Without a hypothesis, testing becomes random — swapping a few words, adding an emoji, flipping subject line order — all variants that are too similar to produce real results.

What Kath actually tests

Instead of tiny tweaks, she recommends testing motivations:

  • Savings vs. benefits

  • Emotional triggers

  • Different value propositions

This is where deeper insights emerge.

“When variants are too close, you won’t reach statistical significance. When they differ enough, you not only get results — you get learnings.”

A hypothesis also requires stating why you believe one variant will win. That reason becomes the insight you carry forward, even if you’re wrong.

And that’s the part most marketers fear:

“Marketers think if their hypothesis is wrong, they’ve failed. But the whole point of testing is that you don’t know the answer.”

Choose the right success metric — or your test will mislead you

Kath has audited hundreds of brands and found the same mistake everywhere:

“Most marketers use the wrong success metric.”
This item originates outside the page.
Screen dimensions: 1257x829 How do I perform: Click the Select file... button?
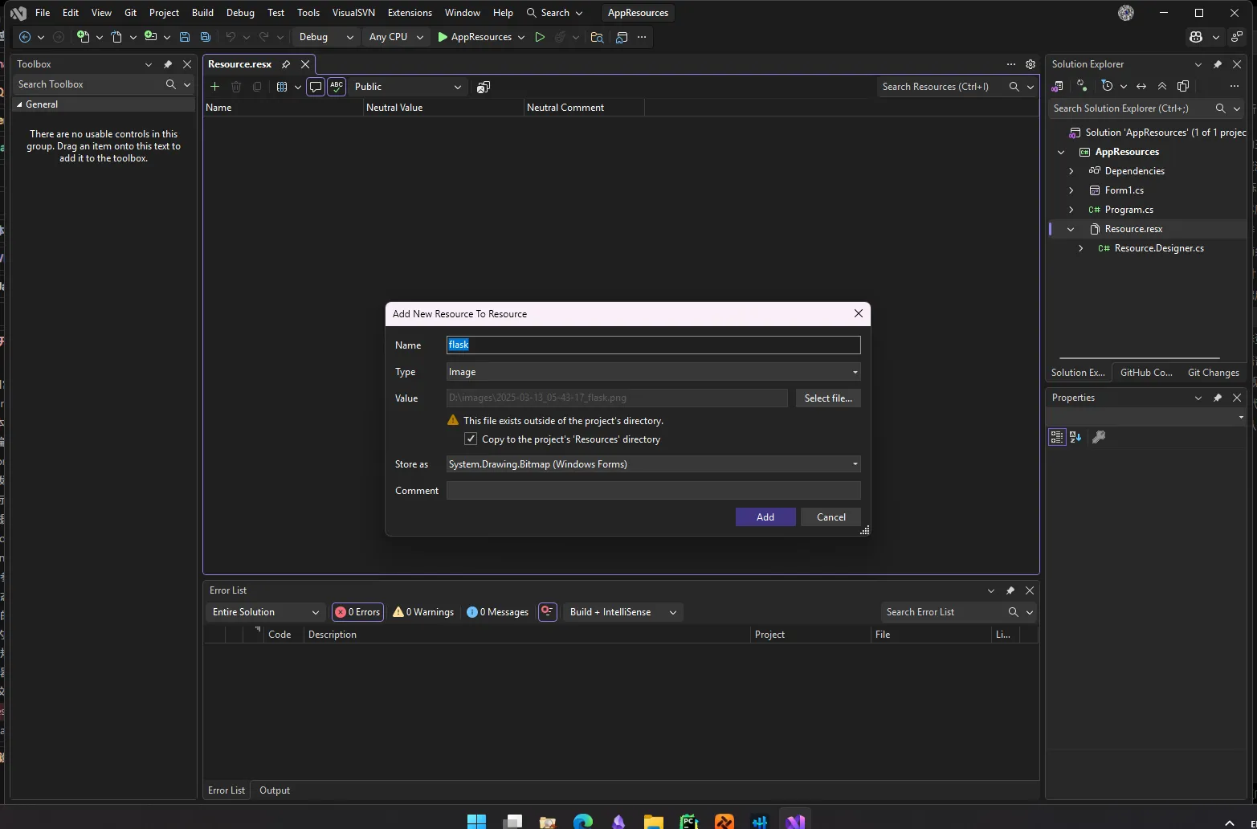pos(828,398)
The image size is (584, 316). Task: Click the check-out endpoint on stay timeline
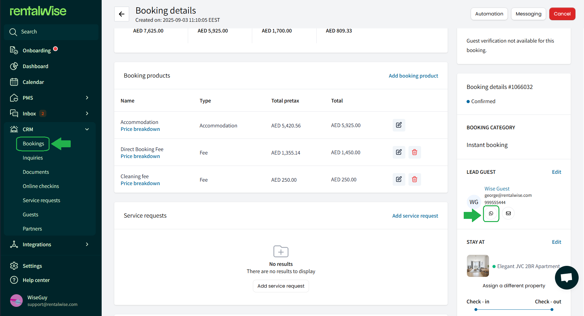click(552, 309)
Especially when testing subject lines, they almost always use open rates.
But Kath warns:

  • Opens do not equal conversions

  • High opens can still lead to low revenue

  • The top open-rate campaigns rarely match the top conversion campaigns

Her example is simple:

“We’ve seen open rates look identical across variants — but conversions doubled for one of them. If we had measured opens, we would have declared the test a failure.”

How she recommends choosing metrics

Map your success metric to the objective of the campaign:

Objective Correct Success Metric
Drive sales Conversions
Get downloads Downloads
Drive site visits Clicks
Improve engagement Clicks or click-to-open
Improve inboxing Opens

This often means conversion tests take longer and require larger sample sizes — but the insights are far more trustworthy.

Test motivations, not micro-components

Kath’s holistic testing methodology focuses on understanding the why behind audience behavior.

“We’re not just testing components; we’re testing motivations.”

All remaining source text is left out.